▶ **WORK ITEM**
Your result should be every line of the records below that contains the word "page".

▶ **INFORMATION PROVIDED**
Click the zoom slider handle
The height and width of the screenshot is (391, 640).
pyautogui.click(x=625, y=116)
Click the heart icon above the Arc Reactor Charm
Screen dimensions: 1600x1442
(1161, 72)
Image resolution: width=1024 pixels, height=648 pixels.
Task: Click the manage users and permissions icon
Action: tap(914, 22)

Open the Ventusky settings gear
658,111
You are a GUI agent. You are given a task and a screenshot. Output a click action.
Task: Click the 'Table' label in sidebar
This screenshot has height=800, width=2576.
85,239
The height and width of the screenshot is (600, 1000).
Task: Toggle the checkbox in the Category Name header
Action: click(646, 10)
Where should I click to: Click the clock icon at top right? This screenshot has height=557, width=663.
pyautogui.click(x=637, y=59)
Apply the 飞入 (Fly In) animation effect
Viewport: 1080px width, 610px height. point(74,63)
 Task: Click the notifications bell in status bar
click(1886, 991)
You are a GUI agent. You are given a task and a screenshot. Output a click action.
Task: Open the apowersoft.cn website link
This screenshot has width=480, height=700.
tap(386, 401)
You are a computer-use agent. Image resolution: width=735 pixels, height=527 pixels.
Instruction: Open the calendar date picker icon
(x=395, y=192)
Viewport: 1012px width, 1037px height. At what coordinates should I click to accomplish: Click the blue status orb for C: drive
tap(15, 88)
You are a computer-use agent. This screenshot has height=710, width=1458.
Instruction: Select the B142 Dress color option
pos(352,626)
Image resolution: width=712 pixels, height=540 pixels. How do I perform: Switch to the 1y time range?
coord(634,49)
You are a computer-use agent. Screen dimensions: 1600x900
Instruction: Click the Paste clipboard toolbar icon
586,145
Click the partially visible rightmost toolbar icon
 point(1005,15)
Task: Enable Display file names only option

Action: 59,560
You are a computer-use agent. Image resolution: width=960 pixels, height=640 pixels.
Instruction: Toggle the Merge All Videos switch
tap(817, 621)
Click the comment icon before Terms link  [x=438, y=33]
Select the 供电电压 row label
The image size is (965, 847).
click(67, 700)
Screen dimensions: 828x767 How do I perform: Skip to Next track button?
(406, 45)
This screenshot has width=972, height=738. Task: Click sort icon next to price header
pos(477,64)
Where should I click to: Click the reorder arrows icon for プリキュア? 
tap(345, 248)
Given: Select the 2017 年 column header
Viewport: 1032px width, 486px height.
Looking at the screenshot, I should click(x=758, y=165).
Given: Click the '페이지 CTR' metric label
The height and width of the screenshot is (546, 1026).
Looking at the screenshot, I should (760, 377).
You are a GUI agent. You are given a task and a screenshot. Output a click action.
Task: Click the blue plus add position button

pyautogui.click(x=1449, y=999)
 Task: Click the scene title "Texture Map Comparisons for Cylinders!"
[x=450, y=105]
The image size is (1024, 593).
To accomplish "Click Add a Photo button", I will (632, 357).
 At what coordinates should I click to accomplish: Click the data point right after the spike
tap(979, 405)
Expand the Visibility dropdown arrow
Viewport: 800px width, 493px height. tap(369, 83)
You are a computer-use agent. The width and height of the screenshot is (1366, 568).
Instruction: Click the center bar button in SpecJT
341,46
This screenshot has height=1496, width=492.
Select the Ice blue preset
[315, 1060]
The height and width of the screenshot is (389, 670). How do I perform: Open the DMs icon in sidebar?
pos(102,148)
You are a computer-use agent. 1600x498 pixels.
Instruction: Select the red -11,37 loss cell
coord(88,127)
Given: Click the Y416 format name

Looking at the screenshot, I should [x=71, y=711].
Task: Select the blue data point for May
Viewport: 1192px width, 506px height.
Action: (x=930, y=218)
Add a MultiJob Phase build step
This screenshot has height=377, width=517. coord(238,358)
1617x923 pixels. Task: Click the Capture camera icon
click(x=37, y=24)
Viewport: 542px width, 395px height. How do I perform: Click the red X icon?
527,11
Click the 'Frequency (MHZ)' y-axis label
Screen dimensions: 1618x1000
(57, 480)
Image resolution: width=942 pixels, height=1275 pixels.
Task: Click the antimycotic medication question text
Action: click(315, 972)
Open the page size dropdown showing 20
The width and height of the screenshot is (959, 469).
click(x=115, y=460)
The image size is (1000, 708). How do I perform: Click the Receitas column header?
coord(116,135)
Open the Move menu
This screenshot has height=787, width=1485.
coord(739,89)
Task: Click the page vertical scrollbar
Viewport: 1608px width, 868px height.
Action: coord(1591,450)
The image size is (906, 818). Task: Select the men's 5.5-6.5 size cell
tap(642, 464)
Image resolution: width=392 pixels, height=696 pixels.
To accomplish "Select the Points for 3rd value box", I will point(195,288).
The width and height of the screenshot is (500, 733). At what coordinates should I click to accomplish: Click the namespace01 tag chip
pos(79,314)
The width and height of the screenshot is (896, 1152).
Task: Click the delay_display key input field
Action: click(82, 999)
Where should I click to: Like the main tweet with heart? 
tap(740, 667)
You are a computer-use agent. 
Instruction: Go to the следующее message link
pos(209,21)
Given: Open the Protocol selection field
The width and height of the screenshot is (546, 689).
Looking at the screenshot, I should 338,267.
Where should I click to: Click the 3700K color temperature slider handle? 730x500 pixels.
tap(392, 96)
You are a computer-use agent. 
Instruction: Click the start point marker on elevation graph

▶ **RESULT**
Open the page size dropdown showing 20
Task: Click the page vertical scrollbar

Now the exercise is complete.